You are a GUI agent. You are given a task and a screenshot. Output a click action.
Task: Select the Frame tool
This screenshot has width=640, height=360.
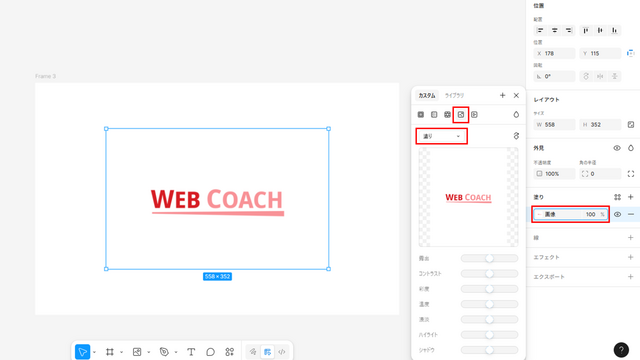point(109,352)
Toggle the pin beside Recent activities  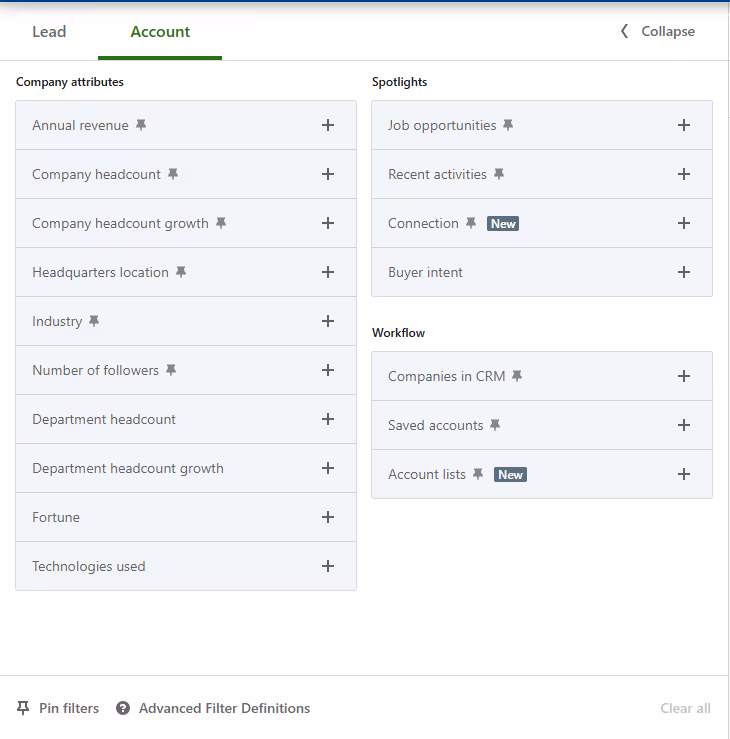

________________________

**Work task**
What you return must match the material above exactly, apart from its pictures.

**Reply**
You are a GUI agent. You are given a task and a screenshot. Output a click action.
Task: Select the Frame tool
This screenshot has width=640, height=360.
point(109,352)
Toggle the pin beside Recent activities  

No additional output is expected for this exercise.